I was honored to recently attend Northwestern University’s 18th Kellogg Greater China Business Conference as a member of the panel “Future of EV Adoption—China vs. U.S.” with fellow speakers Christian Murrieta, head of mobility concepts at Audi America, and Darren Liu, executive director at Accelera by Cummins. Nancy Qian, the James J. O’Connor Professor of Economics at Kellogg, moderated the panel. 

It was a great experience to exchange ideas with other market experts and more than 200 attendees in the Greater Chicago Area. My takeaways from the event: 

Opportunities in some regions may not be opportunities in others 

Though moderating a bit of late, EV sales are still booming in China, which is viewed as a great opportunity for different industry players as well as for consumers. Just as the old Chinese saying “天时地利人和” goes, things happen at the “right time, right place, and with/for the right people.” The Chinese government has been deeply incentivizing production and encouraging EV adoption for more than 10 years, and Chinese players are starting to lead in a few core technologies globally, including EV batteries.  

Chinese consumers welcome new technologies such as EVs and advanced driver assistance systems (ADAS)—which mirrors what we found in the 2023 AlixPartners ADAS Consumer Survey—but the view in the U.S. is not the same. As the recently released 2024 AlixPartners Disruption Index’s automotive industry results revealed, a greater percentage of European and China/Japan-based automotive executives see EVs as an opportunity compared to auto executives in the U.S. The Chinese and Japanese automotive executives think EVs are one of the top three industry opportunities (only after software-defined vehicles and technological advances in materials and processes), while American executives ranked EVs much lower.

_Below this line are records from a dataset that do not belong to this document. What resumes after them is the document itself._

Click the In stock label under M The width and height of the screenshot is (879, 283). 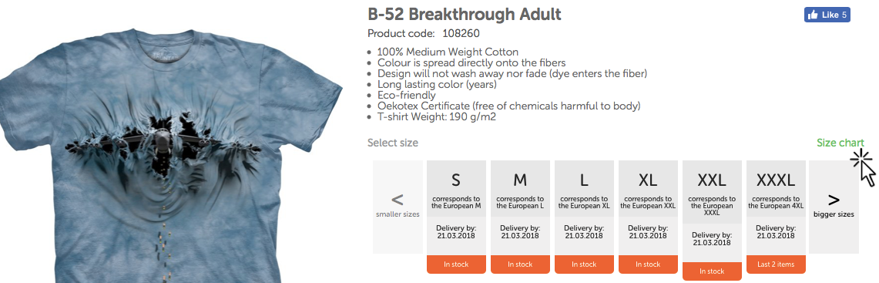point(520,264)
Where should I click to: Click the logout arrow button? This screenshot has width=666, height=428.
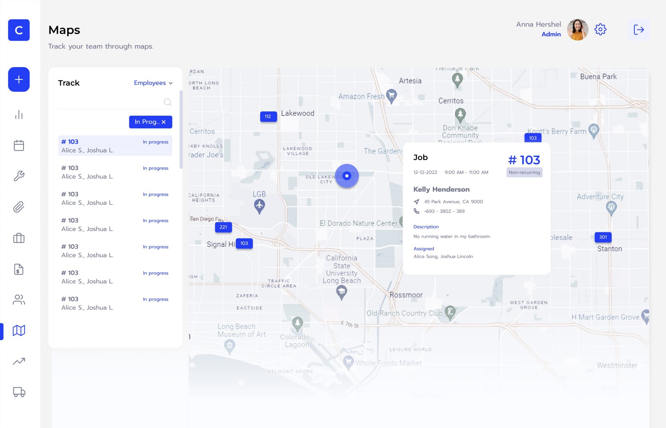coord(639,30)

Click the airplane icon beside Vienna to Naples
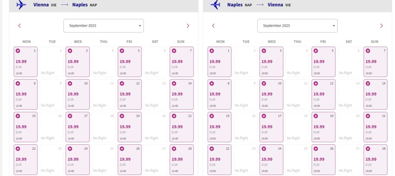21,5

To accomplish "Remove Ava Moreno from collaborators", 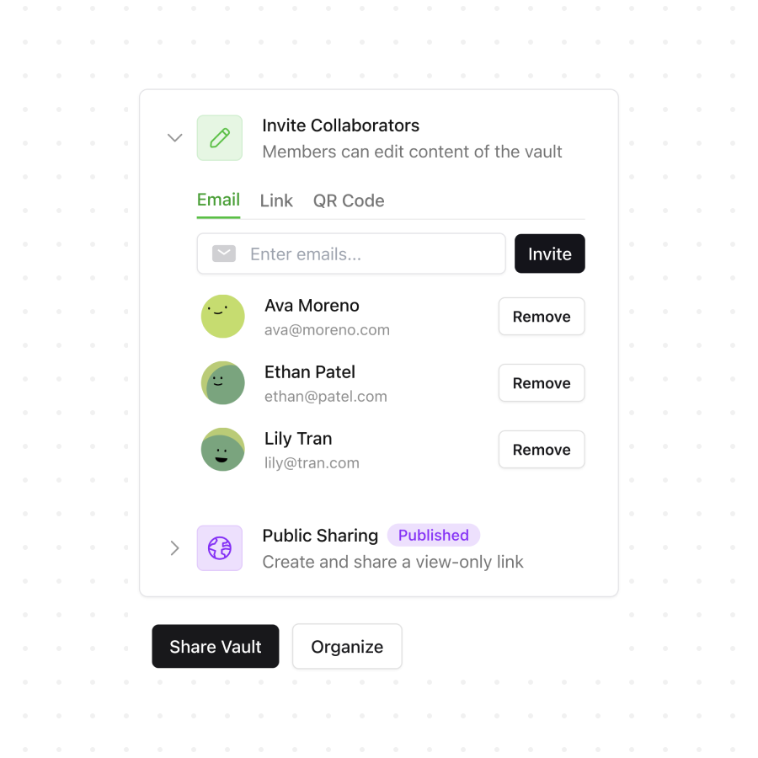I will [x=541, y=316].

Regulation from China seems to be a big driver of EV adoption, while uncertainty in U.S. regulation is preventing growth

According to the 2023 AlixPartners Global Automotive Outlook, China’s government has spent $60 billion since 2009 in taxes and other forms of incentives on EVs. However, due to uncertainties around the impending U.S. presidential election (which is also high on the list of American auto executives’ overall concerns), U.S. execs remain murky on the future of current government incentives for EVs.

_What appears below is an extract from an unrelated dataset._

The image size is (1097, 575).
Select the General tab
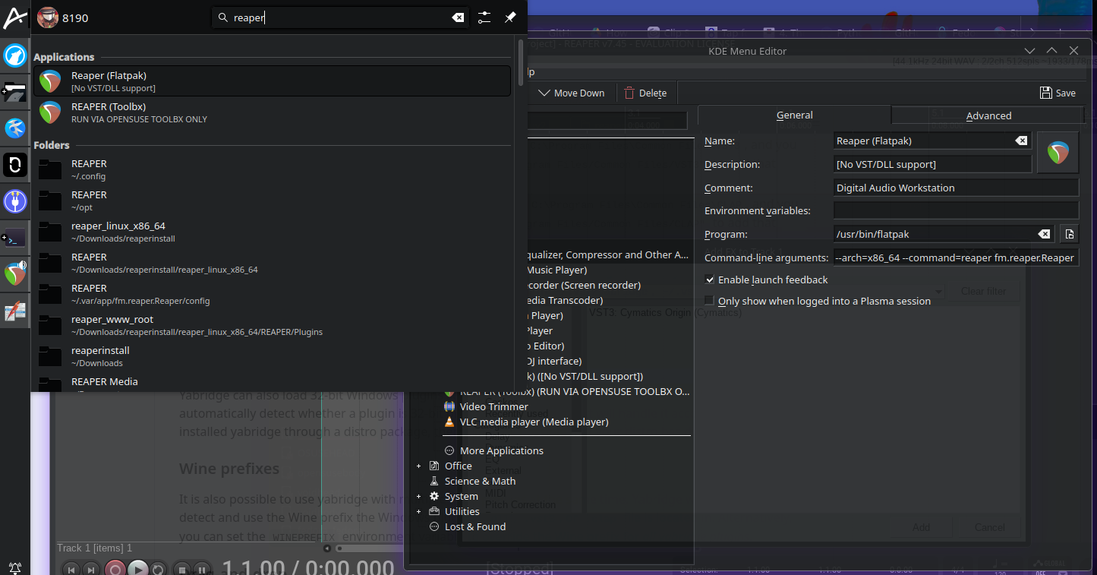(794, 115)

On the other hand, per the AlixPartners Disruption Index, 49% of automotive executives in the U.S. and Canada, and 48% in China and Japan, say they think regulation, policy, or geopolitics provide opportunities around EVs regardless of region. Only 22% in the U.S. and Canada and 31% in China and Japan view these as threats to EV growth.

Automakers, suppliers, and other industry players must shift to manage such a dynamic environment

According to our Disruption Index, European automotive executives were the most worried about industry disruptions, followed by American and Canadian executives. Chinese and Japanese executives were the least worried.  

To navigate disruptive times, companies must: 

  • Adopt a more entrepreneur-driven approach  
  • Change their mindset from “defender” to “usurper” 
  • Take more risks to be faster to market 

For industry executives, I’d like to emphasize my last suggestion from the panel: Disruption can also mean opportunities. Don’t be shy about grabbing the bull by the horns!